## Exercise objective
Word for word, transcribe every line below.

## Given information
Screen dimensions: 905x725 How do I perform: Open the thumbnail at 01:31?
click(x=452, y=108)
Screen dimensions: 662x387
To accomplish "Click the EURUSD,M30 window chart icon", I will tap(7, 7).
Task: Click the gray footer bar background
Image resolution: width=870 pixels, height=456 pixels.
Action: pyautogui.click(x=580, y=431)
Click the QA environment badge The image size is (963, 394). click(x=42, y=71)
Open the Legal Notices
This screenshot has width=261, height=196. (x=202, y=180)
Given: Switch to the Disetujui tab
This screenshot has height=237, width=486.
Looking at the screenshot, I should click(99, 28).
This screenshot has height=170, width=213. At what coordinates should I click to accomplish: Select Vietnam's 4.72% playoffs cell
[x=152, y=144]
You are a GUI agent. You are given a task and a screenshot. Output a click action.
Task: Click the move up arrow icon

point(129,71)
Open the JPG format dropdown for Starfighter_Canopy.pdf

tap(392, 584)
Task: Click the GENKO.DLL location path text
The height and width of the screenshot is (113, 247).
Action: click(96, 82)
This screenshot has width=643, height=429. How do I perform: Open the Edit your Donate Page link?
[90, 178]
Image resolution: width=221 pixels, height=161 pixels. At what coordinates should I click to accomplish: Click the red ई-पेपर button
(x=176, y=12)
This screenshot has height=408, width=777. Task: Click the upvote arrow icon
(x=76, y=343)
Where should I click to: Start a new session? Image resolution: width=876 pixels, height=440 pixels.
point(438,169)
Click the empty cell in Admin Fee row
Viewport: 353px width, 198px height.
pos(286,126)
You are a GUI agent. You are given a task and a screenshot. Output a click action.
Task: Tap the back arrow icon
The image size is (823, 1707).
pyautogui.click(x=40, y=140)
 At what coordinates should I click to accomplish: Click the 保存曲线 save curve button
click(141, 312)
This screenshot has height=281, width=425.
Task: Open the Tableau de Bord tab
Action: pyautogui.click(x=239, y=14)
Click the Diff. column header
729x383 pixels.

## Answer to this exercise
Screen dimensions: 905x725 How do I perform: Open the thumbnail at 01:31?
click(x=452, y=108)
Screen dimensions: 662x387
To accomplish "Click the EURUSD,M30 window chart icon", I will tap(7, 7).
Task: Click the gray footer bar background
Image resolution: width=870 pixels, height=456 pixels.
Action: pyautogui.click(x=580, y=431)
Click the QA environment badge The image size is (963, 394). click(x=42, y=71)
Open the Legal Notices
This screenshot has width=261, height=196. (x=202, y=180)
Given: Switch to the Disetujui tab
This screenshot has height=237, width=486.
Looking at the screenshot, I should click(99, 28).
This screenshot has height=170, width=213. At what coordinates should I click to accomplish: Select Vietnam's 4.72% playoffs cell
[x=152, y=144]
You are a GUI agent. You are given a task and a screenshot. Output a click action.
Task: Click the move up arrow icon

point(129,71)
Open the JPG format dropdown for Starfighter_Canopy.pdf

tap(392, 584)
Task: Click the GENKO.DLL location path text
The height and width of the screenshot is (113, 247).
Action: click(96, 82)
This screenshot has width=643, height=429. How do I perform: Open the Edit your Donate Page link?
[90, 178]
Image resolution: width=221 pixels, height=161 pixels. At what coordinates should I click to accomplish: Click the red ई-पेपर button
(x=176, y=12)
This screenshot has height=408, width=777. Task: Click the upvote arrow icon
(x=76, y=343)
Where should I click to: Start a new session? Image resolution: width=876 pixels, height=440 pixels.
point(438,169)
Click the empty cell in Admin Fee row
Viewport: 353px width, 198px height.
pos(286,126)
You are a GUI agent. You are given a task and a screenshot. Output a click action.
Task: Tap the back arrow icon
The image size is (823, 1707).
pyautogui.click(x=40, y=140)
 At what coordinates should I click to accomplish: Click the 保存曲线 save curve button
click(141, 312)
This screenshot has height=281, width=425.
Task: Open the Tableau de Bord tab
Action: pyautogui.click(x=239, y=14)
Click the Diff. column header
729x383 pixels.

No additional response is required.